-- What the exercise asks --
Reproduce the records verbatim, from the line containing "Where should I click to: Click the event" through the line containing "Image resolution: width=1024 pixels, height=899", including both of those lines.

++++ Input rows ++++

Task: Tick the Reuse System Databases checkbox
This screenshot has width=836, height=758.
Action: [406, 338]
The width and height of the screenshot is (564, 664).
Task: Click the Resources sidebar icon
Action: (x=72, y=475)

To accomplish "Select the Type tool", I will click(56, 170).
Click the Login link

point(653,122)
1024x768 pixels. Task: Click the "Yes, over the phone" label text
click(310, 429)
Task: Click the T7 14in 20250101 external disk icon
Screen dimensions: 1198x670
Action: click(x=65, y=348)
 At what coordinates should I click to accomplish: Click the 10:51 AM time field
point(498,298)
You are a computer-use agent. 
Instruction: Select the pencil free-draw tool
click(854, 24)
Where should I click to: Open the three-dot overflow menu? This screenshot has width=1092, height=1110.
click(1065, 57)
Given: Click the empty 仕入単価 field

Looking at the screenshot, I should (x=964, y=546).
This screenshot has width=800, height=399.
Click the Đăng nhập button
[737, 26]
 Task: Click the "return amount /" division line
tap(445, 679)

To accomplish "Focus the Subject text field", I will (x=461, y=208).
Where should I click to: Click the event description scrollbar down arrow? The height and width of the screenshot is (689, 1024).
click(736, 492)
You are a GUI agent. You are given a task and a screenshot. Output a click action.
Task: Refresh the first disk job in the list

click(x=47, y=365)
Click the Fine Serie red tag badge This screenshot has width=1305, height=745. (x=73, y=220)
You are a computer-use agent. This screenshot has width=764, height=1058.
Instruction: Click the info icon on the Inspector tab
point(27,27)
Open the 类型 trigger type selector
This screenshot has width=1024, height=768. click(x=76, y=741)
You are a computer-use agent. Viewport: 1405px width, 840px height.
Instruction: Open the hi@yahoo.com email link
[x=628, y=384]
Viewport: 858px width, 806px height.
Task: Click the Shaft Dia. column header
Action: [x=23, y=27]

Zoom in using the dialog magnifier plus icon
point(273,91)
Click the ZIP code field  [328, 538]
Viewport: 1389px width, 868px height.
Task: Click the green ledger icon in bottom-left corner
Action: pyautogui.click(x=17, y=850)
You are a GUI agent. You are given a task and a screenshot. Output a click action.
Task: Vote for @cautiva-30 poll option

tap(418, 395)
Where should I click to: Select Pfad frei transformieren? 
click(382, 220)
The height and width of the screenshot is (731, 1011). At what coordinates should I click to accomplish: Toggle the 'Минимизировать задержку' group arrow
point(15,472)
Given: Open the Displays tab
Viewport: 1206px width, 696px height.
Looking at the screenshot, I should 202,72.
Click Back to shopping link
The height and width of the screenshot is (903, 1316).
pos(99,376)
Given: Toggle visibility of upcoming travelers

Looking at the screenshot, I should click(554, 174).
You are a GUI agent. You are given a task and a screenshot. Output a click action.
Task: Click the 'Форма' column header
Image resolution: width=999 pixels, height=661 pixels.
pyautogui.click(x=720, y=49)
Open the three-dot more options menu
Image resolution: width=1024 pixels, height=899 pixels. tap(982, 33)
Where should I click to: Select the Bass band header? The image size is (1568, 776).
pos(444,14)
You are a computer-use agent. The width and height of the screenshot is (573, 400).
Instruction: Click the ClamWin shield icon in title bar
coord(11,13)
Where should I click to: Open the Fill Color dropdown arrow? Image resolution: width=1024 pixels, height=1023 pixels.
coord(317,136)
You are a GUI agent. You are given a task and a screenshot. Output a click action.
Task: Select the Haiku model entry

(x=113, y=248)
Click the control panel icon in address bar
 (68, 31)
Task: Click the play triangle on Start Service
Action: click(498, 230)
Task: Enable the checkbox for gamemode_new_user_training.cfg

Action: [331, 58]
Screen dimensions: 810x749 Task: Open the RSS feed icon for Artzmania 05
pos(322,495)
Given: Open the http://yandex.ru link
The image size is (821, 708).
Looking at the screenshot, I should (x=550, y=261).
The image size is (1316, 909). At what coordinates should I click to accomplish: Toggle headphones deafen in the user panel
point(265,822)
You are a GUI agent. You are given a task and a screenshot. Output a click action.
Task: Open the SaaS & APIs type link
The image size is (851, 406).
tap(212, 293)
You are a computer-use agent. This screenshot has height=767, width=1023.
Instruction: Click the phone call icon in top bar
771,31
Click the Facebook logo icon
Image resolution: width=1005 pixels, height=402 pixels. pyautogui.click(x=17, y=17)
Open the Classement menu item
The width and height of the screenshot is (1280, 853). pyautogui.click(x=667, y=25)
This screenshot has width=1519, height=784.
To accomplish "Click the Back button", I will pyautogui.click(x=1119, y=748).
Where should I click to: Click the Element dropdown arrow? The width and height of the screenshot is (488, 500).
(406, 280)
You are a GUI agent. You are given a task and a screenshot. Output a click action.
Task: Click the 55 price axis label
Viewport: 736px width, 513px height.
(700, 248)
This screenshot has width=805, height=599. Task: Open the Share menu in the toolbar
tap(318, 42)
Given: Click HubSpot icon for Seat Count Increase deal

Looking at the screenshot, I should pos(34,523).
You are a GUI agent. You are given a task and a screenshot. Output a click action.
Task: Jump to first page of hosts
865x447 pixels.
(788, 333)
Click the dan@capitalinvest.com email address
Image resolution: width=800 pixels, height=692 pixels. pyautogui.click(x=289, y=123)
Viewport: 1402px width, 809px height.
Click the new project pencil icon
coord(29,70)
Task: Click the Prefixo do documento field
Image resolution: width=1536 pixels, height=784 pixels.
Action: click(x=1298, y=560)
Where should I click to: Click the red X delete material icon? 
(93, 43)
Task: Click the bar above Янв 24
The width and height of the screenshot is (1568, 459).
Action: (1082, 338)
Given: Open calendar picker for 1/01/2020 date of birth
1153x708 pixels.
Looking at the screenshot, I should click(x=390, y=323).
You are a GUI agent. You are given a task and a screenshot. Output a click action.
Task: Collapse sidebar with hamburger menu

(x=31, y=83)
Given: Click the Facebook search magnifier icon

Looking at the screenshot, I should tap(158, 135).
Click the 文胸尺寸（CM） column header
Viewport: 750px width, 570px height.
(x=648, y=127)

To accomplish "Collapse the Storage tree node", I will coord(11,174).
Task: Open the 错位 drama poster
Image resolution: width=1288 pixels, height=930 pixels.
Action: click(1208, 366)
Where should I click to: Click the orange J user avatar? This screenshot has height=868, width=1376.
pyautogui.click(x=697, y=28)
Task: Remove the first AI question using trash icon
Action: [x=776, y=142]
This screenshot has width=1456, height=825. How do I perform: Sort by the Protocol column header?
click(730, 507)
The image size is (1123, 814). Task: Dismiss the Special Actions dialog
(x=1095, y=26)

++++

-- Complete answer --
Where should I click to: Click the event description scrollbar down arrow? The height and width of the screenshot is (689, 1024).
click(736, 492)
You are a GUI agent. You are given a task and a screenshot. Output a click action.
Task: Refresh the first disk job in the list

click(x=47, y=365)
Click the Fine Serie red tag badge This screenshot has width=1305, height=745. (x=73, y=220)
You are a computer-use agent. This screenshot has width=764, height=1058.
Instruction: Click the info icon on the Inspector tab
point(27,27)
Open the 类型 trigger type selector
This screenshot has width=1024, height=768. click(x=76, y=741)
You are a computer-use agent. Viewport: 1405px width, 840px height.
Instruction: Open the hi@yahoo.com email link
[x=628, y=384]
Viewport: 858px width, 806px height.
Task: Click the Shaft Dia. column header
Action: [x=23, y=27]

Zoom in using the dialog magnifier plus icon
point(273,91)
Click the ZIP code field  [328, 538]
Viewport: 1389px width, 868px height.
Task: Click the green ledger icon in bottom-left corner
Action: pyautogui.click(x=17, y=850)
You are a GUI agent. You are given a task and a screenshot. Output a click action.
Task: Vote for @cautiva-30 poll option

tap(418, 395)
Where should I click to: Select Pfad frei transformieren? 
click(382, 220)
The height and width of the screenshot is (731, 1011). At what coordinates should I click to accomplish: Toggle the 'Минимизировать задержку' group arrow
point(15,472)
Given: Open the Displays tab
Viewport: 1206px width, 696px height.
Looking at the screenshot, I should 202,72.
Click Back to shopping link
The height and width of the screenshot is (903, 1316).
pos(99,376)
Given: Toggle visibility of upcoming travelers

Looking at the screenshot, I should click(554, 174).
You are a GUI agent. You are given a task and a screenshot. Output a click action.
Task: Click the 'Форма' column header
Image resolution: width=999 pixels, height=661 pixels.
pyautogui.click(x=720, y=49)
Open the three-dot more options menu
Image resolution: width=1024 pixels, height=899 pixels. tap(982, 33)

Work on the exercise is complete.